I also think it’s fair to ask how we begin thinking about that continuum. Should someone’s six-month prognosis really determine the care they receive? Or do we really want to think about a longer continuum? Do we want to think about taking some of the dollars that are spent on hospice today and bring those dollars further upstream? That might provide for a much smoother path of care, starting from when a person begins to develop complex chronic conditions, to developing serious or advanced illness, all the way through the end of life, recognizing that at various points along the way there’s an intensity of care that’s required.

We have to think about that from a payment model perspective, but I think it’s time to really begin rethinking this continuum of care. Does our care and payment model match that continuum? I think that’s the longer term question for hospice and palliative care.

Could you describe a success story, a moment when you felt that a new strategy that you had developed really worked?

I don’t know that we can declare success yet, but one of the things that I’m very excited about is harnessing the work of health plans and hospices and tying that to care.

There’s lots of different opinions with respect to the Medicare Advantage [value-based insurance design] model, as it concerns the hospice demonstration. I think people should consider the resources that the health plan can help marshal throughout the patient’s trajectory in the Medicare program. They should think about the expanded set of supplemental benefits and the flexibilities that the plan includes, such as being able to provide room and board for a hospice patient if they otherwise can’t return to home.

Those are all very exciting opportunities that will improve patient care. They are things that Medicare Advantage plans and hospices organizations alike have all been looking for. I’m hopeful that those kinds of efforts will prove successful and can be exported to other parts of the program as well.

Can you tell me about a time when you felt an idea or plan didn’t work out, and can you share from what you learned from that experience?
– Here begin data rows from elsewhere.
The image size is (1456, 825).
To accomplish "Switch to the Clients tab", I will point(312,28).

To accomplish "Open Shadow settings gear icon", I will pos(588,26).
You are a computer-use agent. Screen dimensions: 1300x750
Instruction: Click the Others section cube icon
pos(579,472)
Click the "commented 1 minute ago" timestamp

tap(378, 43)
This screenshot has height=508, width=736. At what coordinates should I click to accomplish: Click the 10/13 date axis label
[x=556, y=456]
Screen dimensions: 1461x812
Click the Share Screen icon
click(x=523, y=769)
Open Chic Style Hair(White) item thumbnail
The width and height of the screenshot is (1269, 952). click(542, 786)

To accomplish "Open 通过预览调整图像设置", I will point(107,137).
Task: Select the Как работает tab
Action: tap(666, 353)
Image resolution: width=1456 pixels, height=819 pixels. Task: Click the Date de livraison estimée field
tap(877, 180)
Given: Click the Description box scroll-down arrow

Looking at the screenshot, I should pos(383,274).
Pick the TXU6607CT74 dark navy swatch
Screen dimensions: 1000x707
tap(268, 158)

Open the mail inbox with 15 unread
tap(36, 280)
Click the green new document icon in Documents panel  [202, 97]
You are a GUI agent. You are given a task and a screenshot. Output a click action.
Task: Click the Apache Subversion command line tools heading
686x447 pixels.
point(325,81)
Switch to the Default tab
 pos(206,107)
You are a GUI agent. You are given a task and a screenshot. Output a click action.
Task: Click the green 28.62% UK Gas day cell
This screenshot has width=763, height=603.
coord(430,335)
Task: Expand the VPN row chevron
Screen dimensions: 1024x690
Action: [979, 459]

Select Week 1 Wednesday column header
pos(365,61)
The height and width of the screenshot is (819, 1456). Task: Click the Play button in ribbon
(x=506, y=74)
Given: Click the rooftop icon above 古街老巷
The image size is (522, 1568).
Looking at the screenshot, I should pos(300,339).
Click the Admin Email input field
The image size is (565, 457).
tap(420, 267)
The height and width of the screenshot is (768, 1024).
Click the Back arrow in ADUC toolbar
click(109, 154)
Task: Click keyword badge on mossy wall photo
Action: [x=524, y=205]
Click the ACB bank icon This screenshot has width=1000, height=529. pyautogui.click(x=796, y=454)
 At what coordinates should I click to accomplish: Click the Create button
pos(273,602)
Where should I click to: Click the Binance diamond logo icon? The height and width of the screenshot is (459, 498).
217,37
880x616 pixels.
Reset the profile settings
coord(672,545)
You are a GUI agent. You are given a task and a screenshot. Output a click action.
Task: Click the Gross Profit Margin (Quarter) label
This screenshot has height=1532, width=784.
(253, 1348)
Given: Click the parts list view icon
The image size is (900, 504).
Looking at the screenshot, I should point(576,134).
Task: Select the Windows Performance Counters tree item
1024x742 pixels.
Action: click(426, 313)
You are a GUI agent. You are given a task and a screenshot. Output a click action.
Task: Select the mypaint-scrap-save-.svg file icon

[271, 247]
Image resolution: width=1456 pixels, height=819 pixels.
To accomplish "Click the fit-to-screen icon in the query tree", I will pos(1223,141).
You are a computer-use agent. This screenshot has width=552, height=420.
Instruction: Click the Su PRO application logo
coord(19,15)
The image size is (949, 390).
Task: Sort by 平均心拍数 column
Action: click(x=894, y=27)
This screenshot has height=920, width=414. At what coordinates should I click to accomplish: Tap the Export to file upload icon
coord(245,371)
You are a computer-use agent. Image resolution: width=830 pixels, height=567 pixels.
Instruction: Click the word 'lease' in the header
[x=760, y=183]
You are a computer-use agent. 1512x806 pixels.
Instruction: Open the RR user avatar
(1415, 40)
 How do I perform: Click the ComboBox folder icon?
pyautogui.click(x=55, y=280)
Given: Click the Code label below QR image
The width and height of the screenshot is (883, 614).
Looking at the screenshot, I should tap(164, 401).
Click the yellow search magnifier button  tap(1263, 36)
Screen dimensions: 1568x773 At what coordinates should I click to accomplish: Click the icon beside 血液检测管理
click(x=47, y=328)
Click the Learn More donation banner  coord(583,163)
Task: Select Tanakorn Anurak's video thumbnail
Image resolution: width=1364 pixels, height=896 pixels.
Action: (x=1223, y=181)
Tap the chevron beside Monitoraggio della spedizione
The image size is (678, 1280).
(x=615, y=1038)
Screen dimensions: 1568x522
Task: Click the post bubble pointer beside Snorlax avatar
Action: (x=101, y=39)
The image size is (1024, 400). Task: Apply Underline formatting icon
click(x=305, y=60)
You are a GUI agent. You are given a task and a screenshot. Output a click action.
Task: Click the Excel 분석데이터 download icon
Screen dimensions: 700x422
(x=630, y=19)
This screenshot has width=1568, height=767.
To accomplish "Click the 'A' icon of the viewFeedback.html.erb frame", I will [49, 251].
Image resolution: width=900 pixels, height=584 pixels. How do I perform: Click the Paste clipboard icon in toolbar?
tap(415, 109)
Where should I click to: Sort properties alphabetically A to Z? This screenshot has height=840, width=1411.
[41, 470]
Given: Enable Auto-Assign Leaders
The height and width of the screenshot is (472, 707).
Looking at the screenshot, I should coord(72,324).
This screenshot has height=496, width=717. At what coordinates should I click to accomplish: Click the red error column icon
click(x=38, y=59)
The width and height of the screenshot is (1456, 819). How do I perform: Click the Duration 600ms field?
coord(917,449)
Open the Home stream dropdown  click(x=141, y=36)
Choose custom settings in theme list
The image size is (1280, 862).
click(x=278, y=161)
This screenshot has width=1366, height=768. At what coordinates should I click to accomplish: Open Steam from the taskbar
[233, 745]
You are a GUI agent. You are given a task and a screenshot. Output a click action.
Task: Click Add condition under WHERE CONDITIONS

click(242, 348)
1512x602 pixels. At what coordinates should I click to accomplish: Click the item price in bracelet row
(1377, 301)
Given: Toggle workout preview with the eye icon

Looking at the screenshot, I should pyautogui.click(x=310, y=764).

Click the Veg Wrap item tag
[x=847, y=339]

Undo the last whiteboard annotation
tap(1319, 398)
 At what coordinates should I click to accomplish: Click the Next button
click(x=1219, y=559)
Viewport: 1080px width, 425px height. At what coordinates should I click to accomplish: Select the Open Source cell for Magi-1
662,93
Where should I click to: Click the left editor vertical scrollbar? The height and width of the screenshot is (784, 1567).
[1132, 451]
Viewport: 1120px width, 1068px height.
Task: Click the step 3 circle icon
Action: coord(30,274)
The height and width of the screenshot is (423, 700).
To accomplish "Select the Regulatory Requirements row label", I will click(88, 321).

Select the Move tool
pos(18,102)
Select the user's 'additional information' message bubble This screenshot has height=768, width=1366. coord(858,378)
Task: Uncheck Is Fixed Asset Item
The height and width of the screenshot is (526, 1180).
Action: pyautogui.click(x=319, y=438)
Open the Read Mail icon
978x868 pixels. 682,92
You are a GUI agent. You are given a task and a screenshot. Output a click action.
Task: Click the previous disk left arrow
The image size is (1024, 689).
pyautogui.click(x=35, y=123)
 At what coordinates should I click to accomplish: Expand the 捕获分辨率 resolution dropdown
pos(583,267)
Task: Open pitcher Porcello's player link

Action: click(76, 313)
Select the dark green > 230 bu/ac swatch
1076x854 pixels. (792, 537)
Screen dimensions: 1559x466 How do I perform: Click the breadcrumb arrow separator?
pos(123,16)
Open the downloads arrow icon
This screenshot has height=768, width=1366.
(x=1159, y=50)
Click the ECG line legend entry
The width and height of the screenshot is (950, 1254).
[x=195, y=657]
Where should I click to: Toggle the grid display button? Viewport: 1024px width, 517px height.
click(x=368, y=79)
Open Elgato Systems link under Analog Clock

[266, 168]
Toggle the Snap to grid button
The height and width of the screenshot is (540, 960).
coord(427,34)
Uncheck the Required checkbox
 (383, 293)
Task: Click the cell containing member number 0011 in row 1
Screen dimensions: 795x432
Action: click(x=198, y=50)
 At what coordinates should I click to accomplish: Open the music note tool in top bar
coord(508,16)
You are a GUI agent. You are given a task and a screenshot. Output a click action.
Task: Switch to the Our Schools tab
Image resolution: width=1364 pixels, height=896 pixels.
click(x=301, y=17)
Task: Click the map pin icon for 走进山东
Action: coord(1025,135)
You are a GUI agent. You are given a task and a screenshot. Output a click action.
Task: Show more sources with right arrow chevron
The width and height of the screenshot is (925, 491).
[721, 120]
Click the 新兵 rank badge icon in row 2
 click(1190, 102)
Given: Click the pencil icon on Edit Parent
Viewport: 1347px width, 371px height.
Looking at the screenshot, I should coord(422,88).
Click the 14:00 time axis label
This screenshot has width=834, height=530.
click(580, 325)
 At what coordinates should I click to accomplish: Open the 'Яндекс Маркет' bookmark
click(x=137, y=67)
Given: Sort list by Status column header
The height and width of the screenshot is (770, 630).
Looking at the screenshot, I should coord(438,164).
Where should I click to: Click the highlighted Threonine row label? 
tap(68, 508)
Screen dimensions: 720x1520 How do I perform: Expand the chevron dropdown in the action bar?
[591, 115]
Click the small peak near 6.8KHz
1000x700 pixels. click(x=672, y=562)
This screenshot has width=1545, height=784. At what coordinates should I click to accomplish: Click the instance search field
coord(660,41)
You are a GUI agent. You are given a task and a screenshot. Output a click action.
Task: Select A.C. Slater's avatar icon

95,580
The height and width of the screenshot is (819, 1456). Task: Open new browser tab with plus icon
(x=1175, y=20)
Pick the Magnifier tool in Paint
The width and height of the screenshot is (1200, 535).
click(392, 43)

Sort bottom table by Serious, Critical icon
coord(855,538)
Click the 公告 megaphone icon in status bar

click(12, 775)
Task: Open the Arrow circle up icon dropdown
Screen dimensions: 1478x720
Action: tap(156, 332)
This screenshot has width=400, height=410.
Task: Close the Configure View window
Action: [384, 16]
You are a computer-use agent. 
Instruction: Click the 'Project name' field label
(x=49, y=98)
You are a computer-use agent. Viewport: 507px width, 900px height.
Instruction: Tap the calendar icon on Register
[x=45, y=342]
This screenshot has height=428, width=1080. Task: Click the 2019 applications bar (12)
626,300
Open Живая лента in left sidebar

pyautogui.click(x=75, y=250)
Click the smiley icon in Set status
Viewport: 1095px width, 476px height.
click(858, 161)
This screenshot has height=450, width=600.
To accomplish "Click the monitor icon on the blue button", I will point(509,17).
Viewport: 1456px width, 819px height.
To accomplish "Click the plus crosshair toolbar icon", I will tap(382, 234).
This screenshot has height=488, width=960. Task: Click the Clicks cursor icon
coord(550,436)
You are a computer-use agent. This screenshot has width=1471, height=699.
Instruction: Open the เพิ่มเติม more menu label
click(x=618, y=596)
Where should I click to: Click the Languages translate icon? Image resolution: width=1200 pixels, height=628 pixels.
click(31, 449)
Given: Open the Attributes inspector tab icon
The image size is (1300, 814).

This really doesn’t have to do with my CMMI work. But thinking about things from the perspective of a nonprofit community-based hospice or palliative care organization, and thinking through how those organizations develop the capabilities and experience to participate in more population-based, risk-based models, the idea of having those organizations collaborate together is going to become essential.

We see a fair bit of it in the primary care space. I think more and more of the idea of community-based nonprofit organizations joining forces and collaborating to create greater capabilities and greater reach is going to be really important.

I was part of an effort several years ago, before I even went to CMMI, where we had the right idea, though we didn’t recognize the importance to those organizations of making sure that they retain their identities and their own independence within their own communities. I think one of the mistakes that has been made in the past is how we go about trying to help organize and encourage collaboration between some of these relatively smaller organizations.

I think that collaboration is absolutely key to the future of those organizations and for the betterment of care in this area, but I think we have to go about it in a way that achieves the synergies and the economies of scale everybody’s looking for and, at the same time, make sure that organizations retain their independence and retain the flavor of their local communities and what they do.